Des réformes dures et pérennes sont indispensables. Des associations relaient avec courage les faiblesses des administrations responsables. Des écoles comme l’IESH de Paris ont depuis longtemps inscrit dans leur cursus des cours de français mais aussi de civilisation et d’expression écrite et orale, voire même depuis octobre dernier des initiations à l’instruction civique. Elle sait que ses futurs imams devront maîtriser la langue et la culture française. Elle sait encore que sans cela les intégrismes les plus sournois s’infiltreront et terniront l’image de notre Islam tolérant et de notre Foi respectueuse des beaux enseignements des fidèles compagnons de Médine. Elle fait donc du « tutorat » avant l’heure et forme ainsi jeunes gens et jeunes filles dans la maîtrise des connaissances de base, théologiques bien sûr mais aussi essentielles à une belle intégration, ou plutôt à une assimilation méritée parce que voulue.

Téléculture et désaffection de l’intellect

L’abêtissement culturel général se constate chaque jour davantage. Le premier ennemi de l’école reste la télévision, pas tant celui de la pornographie ou de la violence, qu’il est simple de brider, mais celui plus insidieux du « formatage » de l’intelligence qui dissuade nos enfants de toute analyse et de tout effort de découverte. Tout est conçu pour digérer l’information à leur place.

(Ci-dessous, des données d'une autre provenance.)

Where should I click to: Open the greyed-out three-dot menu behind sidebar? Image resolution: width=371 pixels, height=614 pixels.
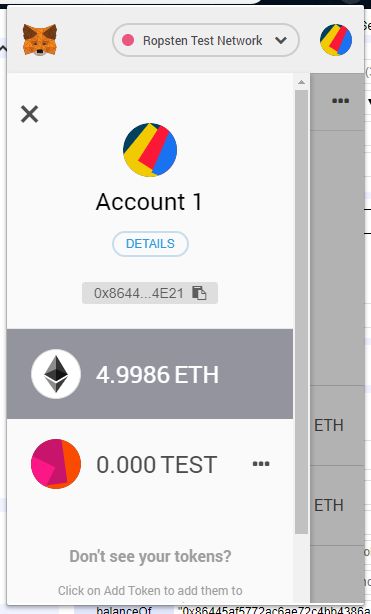coord(340,101)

L’imaginaire est écrasé, l’on anticipe ses jugements, l’on dissèque les quelques rares réflexions intelligentes par crainte qu’ils ne passent à côté. L’effort d’apprendre est amputé et finalement rien ne s’imprime dans leurs neurones. Trop facile, on zappe et on passe à autre chose. De l’eau tiède rien d’autre.


Pacte de résistance

Bien des enfants arrivent à l’école avec une langue orale fort éloignée de celle qu’ils vont rencontrer pendant leur apprentissage de la lecture et de l’écriture. Ils parlent souvent même une langue étrangère et les difficultés vont être considérables. Vont-ils parvenir à les surmonter ? Il sera nécessaire aux enseignants d’inventer une pédagogie qui ferait passerelle entre la culture scolaire et familiale.

Résister c’est tout faire pour que les deux traditions ne s’opposent jamais, mais au contraire se complètent pour s’enrichir mutuellement. Voilà toute la synergie positive des métissages issus directement des Droits de l’Homme. A bon entendeur, salut.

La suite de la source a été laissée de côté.